All the Pretty Girls
Page 18
He avoided the base he lived on. Even after I begged him to take me there and show me around, he refused. I never met a single one of the guys in his unit either. When I asked him if he had a girlfriend, he told me he didn’t have time for that shit and changed the subject. I was sad there was now so much distance between us. I wanted things to go back to the way they had been when we were in high school.
He asked me a thousand questions about UCLA and what I was studying. He was proud when I told him I had maintained a 3.5 GPA both freshman and sophomore years. I was not a strong student and had pretty much struggled through high school. How did I get into UCLA then? Money. Daddy bought my way in. It never ceased to amaze me what people can buy. You want your average C-student daughter to go to UCLA? No problem. Write a check with a shit ton of zeros for research and an acceptance letter comes in the mail.
My lying, womanizing father always said, “It pays to be rich.” I believe the saying actually went “It pays to be a winner”, but when you’re a rich, egotistical ass, you could say whatever you wanted and people would go along with it.
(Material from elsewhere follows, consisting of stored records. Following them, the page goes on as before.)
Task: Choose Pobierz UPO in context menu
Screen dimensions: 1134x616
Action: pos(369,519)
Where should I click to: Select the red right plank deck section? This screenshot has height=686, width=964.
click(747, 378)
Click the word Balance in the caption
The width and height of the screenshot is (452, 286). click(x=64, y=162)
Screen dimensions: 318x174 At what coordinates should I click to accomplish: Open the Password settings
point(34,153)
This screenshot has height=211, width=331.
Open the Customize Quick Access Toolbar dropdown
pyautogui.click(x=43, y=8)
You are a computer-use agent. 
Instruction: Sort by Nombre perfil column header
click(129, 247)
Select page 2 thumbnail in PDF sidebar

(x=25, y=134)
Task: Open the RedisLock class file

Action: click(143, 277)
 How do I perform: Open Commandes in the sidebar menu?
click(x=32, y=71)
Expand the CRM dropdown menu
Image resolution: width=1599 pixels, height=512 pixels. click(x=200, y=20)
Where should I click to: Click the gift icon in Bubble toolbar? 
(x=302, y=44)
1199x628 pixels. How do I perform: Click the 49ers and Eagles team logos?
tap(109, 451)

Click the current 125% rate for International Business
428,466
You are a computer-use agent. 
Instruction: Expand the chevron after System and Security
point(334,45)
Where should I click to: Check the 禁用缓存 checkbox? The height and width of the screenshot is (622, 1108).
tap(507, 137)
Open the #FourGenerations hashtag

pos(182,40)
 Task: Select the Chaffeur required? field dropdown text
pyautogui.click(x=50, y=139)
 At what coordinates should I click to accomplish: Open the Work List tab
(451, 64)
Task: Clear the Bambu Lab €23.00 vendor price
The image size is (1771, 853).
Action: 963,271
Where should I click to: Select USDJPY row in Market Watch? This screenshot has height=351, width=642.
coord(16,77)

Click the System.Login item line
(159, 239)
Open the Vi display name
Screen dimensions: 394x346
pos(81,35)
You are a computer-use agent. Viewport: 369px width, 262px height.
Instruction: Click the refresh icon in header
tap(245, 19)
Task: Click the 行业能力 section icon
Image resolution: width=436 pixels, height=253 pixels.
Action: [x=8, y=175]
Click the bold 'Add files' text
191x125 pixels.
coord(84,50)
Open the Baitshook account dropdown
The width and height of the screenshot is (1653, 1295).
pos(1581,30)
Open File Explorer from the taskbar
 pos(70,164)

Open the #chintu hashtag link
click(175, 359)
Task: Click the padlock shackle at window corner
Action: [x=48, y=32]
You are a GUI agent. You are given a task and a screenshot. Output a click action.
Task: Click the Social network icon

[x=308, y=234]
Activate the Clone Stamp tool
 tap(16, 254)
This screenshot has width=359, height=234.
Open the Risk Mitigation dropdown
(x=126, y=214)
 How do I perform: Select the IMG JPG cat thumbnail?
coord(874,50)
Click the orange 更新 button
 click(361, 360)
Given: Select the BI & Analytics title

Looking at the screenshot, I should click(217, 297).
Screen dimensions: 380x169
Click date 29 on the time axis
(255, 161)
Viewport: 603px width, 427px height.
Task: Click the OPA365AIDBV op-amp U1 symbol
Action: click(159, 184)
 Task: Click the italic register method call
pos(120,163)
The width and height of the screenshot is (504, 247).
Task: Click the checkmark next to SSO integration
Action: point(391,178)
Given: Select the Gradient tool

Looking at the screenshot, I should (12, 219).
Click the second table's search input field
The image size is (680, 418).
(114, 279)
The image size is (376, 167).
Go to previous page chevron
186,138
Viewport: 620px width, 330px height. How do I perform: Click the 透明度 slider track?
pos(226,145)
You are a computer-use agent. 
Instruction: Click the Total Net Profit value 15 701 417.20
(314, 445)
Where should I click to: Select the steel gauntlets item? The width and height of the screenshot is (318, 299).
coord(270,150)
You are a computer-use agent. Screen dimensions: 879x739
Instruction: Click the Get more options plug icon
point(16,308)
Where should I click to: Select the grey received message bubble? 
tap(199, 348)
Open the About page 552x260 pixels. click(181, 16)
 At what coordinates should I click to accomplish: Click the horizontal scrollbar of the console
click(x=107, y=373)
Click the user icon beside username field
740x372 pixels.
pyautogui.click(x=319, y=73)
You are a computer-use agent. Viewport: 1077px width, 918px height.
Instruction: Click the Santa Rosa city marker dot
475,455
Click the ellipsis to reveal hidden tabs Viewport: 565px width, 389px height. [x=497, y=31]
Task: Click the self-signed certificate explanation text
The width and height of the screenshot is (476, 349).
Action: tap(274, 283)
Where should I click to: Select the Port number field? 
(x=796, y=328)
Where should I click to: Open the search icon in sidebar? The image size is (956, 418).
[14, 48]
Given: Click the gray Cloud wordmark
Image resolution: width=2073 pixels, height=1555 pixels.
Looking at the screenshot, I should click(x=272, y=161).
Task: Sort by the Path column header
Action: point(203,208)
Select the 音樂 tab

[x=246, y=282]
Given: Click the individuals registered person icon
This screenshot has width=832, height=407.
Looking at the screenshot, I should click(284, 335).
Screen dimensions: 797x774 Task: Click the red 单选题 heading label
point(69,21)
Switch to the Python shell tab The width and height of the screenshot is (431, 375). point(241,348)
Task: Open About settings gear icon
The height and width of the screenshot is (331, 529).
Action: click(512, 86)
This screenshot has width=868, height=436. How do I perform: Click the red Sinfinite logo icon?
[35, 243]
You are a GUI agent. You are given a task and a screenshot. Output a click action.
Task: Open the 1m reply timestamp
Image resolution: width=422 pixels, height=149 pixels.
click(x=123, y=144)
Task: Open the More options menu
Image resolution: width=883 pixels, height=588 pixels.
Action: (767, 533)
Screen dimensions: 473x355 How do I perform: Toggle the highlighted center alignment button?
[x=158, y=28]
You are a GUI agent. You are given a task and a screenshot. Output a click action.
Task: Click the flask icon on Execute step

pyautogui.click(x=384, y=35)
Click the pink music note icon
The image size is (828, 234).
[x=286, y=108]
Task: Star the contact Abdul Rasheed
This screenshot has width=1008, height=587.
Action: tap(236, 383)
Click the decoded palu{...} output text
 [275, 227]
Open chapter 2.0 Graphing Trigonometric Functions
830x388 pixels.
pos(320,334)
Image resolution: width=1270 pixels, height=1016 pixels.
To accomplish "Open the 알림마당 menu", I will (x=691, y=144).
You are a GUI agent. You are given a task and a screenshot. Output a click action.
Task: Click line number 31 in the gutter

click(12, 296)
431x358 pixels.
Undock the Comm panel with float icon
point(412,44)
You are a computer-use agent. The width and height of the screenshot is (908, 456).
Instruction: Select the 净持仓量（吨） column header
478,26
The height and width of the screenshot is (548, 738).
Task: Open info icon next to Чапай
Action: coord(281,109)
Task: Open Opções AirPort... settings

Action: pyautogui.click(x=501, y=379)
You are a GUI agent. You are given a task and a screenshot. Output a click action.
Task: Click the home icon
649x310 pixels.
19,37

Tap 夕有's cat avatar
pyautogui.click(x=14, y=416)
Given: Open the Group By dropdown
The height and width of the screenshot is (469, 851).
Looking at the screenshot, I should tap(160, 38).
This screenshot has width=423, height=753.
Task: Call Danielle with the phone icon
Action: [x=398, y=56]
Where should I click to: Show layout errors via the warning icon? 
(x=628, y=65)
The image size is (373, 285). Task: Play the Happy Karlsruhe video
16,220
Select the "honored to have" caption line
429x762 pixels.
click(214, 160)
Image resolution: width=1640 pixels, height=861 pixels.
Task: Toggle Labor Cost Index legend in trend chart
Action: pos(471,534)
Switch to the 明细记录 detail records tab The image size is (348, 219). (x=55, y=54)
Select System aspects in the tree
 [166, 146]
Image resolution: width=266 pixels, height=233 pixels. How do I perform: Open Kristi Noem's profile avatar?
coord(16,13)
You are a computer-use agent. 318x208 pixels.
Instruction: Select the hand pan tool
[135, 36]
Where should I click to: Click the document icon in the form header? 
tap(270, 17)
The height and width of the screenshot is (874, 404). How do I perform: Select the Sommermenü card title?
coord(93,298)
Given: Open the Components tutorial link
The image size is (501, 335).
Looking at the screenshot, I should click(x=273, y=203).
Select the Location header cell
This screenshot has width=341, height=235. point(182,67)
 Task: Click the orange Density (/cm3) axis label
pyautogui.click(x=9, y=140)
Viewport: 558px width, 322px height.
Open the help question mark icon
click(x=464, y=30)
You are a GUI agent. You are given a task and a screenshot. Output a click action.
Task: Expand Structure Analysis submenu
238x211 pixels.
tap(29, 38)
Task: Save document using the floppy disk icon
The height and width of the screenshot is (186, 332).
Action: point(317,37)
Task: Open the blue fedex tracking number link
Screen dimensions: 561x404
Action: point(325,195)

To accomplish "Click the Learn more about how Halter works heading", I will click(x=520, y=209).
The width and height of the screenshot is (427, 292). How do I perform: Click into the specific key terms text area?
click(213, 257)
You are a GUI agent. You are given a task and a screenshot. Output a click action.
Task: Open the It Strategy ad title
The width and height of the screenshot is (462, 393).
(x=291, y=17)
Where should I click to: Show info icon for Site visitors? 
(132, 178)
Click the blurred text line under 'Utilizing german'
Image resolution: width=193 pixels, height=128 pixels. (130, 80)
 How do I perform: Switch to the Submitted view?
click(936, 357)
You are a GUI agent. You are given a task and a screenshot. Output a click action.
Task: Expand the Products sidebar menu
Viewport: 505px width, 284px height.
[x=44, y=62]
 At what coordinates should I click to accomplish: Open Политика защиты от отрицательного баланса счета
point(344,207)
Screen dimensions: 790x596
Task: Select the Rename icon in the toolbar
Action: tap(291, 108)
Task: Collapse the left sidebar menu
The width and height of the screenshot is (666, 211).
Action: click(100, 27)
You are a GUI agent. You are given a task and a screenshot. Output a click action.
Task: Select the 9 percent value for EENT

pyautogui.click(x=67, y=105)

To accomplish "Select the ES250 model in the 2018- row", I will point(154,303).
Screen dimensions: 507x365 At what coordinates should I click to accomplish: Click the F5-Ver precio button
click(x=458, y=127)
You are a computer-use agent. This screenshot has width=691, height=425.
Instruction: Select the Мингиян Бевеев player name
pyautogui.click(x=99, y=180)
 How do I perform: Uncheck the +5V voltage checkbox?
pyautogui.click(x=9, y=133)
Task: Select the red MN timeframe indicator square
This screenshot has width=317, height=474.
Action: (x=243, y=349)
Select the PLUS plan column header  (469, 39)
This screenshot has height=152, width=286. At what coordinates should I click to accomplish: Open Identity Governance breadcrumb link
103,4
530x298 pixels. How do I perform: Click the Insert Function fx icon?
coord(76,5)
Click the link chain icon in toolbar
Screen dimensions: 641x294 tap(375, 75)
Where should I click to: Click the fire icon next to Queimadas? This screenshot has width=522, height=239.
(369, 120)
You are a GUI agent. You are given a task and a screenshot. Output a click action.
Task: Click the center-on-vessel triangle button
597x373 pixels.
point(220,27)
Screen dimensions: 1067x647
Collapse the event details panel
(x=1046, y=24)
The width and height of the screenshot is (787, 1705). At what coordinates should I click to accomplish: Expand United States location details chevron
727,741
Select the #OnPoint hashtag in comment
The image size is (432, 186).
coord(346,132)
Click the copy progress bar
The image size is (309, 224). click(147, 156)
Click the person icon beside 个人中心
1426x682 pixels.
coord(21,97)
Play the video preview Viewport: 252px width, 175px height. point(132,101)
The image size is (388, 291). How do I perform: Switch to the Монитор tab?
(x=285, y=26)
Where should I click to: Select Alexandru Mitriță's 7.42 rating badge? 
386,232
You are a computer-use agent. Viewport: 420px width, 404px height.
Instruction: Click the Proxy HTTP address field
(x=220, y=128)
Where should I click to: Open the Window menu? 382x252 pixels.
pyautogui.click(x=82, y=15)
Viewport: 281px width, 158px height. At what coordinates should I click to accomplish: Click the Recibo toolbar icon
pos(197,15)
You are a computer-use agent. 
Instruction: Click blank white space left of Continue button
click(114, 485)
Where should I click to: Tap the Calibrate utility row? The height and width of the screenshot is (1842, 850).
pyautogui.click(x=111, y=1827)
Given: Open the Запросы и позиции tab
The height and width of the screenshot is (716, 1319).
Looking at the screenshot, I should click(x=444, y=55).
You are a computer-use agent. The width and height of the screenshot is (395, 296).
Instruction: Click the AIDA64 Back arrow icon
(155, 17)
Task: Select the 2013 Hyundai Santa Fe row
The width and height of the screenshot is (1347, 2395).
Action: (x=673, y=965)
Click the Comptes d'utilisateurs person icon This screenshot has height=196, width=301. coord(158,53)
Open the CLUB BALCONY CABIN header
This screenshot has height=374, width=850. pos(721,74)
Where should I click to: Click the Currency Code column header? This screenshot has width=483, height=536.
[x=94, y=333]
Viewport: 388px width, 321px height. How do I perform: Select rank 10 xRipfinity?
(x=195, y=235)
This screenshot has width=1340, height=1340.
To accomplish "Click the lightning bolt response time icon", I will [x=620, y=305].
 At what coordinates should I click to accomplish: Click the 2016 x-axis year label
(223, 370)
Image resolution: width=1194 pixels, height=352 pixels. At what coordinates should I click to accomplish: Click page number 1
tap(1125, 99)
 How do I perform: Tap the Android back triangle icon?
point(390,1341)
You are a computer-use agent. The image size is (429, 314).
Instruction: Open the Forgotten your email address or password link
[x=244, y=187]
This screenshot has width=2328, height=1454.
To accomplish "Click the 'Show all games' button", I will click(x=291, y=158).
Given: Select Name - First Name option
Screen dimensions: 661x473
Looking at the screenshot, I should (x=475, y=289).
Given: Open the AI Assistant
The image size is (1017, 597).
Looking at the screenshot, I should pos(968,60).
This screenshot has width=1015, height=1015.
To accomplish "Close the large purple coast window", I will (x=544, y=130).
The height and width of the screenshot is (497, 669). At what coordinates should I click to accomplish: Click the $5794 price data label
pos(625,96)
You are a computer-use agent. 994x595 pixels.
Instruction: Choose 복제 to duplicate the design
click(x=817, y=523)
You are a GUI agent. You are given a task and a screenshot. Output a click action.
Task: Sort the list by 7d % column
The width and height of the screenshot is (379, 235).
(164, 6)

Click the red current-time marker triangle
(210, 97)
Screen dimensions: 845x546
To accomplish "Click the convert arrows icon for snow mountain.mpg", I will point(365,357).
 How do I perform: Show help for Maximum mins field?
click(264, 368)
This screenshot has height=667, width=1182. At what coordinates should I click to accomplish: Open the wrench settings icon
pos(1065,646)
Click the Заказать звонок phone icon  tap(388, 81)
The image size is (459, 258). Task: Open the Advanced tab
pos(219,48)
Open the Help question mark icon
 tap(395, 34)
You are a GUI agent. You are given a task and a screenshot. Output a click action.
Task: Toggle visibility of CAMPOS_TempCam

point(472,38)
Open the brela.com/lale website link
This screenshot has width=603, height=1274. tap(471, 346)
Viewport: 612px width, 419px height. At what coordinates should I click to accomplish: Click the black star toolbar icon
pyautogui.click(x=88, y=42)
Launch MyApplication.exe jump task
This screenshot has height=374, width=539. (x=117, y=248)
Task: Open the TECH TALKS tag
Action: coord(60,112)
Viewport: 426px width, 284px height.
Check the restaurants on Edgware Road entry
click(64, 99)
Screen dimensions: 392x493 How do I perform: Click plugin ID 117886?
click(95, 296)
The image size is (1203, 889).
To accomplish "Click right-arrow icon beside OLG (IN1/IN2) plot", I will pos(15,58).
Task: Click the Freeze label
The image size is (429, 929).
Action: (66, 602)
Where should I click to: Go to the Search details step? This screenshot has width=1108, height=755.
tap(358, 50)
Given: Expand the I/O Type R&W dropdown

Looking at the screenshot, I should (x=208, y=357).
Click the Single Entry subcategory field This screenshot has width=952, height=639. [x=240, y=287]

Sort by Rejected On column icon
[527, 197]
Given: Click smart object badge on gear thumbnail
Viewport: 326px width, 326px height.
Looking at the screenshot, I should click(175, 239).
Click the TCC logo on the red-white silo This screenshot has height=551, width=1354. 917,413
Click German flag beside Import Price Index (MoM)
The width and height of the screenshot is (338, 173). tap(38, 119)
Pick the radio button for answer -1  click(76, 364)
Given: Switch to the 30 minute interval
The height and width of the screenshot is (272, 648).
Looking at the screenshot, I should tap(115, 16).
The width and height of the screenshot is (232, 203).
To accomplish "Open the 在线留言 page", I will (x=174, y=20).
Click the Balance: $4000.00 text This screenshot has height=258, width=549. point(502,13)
I spent four wonderful days with Shane.
On the last day, he took me to the Army Infantry Museum and wowed me with all the exhibits. It was so beautiful and humbling there. As I sat in a room full of glass tiles bearing the names of all the Medal of Honor recipients on them, it made me sad to think that for most people the names on the wall were just that - names. A flash on the news or a passing article in the newspaper. Most of us don’t think about the sacrifices made by the men and women who served and died for this country. That day, I felt those names deep in my soul. It was a special time that I will carry with me forever.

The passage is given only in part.